Świetny, skojarzył mi się z ogonem pawia:-)

ula said...

a mnie z astrem, generalnie przypomina mi kwiat, jest niesamowity :)), mnie się śnią moje zdjęcia:)
pozdrawiam cieplutko

Paula said...

boski zestaw kolorów, jeden z moich ulubionych.
Pozdrawiam

Hanna said...

Rewelacja, przypływ pozytywnej energii, bezcenny w dni takie jak ten.

enchocolatte said...

a miał być motyw ludowy z ornamentem, czyli projekt tkaniny...
poniosło mnie trochę i oto efekt :))

Magpea said...

:) po pierwsze- piękne!
po drugie- zazdroszczę talentu i pasji
po trzecie- mogłabym mieć taką chustę :)
bardzo mi się podoba
p.s patrząc dłużej na ten obraz, kolory zaczynają pulsować :)

magdalena said...

chciałam Ci pokazać pewnego bloga.

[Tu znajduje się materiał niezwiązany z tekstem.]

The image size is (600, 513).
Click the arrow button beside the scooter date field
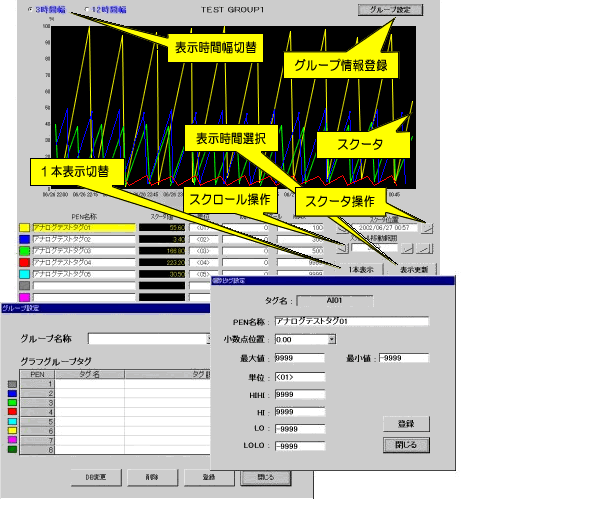(x=428, y=228)
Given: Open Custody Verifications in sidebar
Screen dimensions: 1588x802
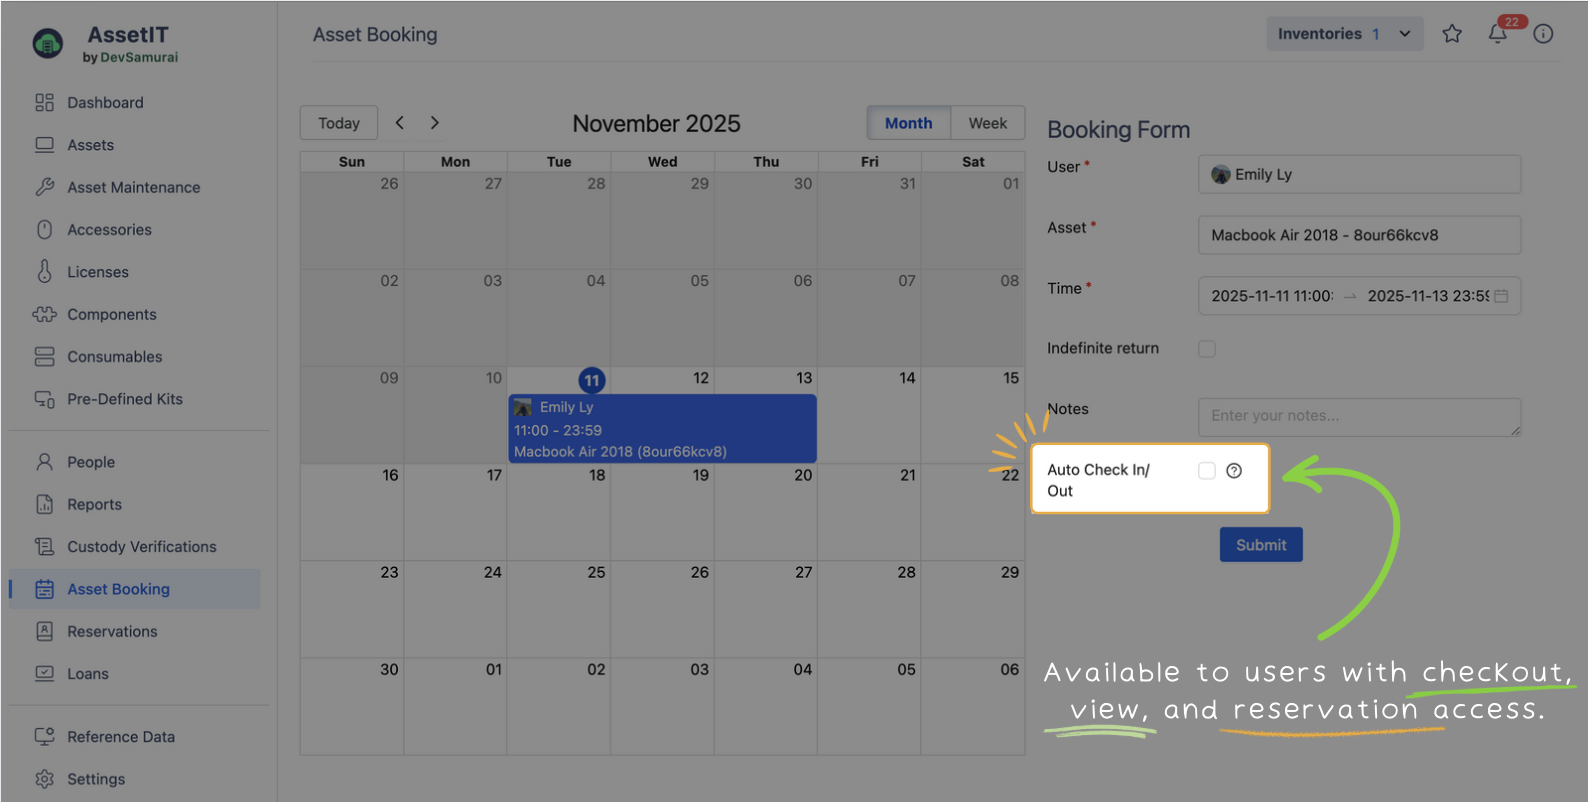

Jak widzę coś z filcu zrobione to zawsze najpierw myślę o Tobie:
http://blog.beemama.com/2011/12/from-ana-with-love.html
te paputki mnie rozczuliły i chciałam Ci je pokazać :)

Kasia Fiołek said...

Przepiękny! Ile radości. Uwielbiam te kolory. :-)

byazi said...

euforia!!! trochę jak madala :))
pozdrawiam

Jagoda said...

Cudowny! :-) Te kolory. Jest energia!

enchocolatte said...

Magda, dzięki za link rzeczywiście fajne!

Dragonfly, mnie też się podoba :)

Byazi, dzięki, o tym samym pomyślałam!

Jagoda, pozytywnej energii nigdy dość! Dziękuję!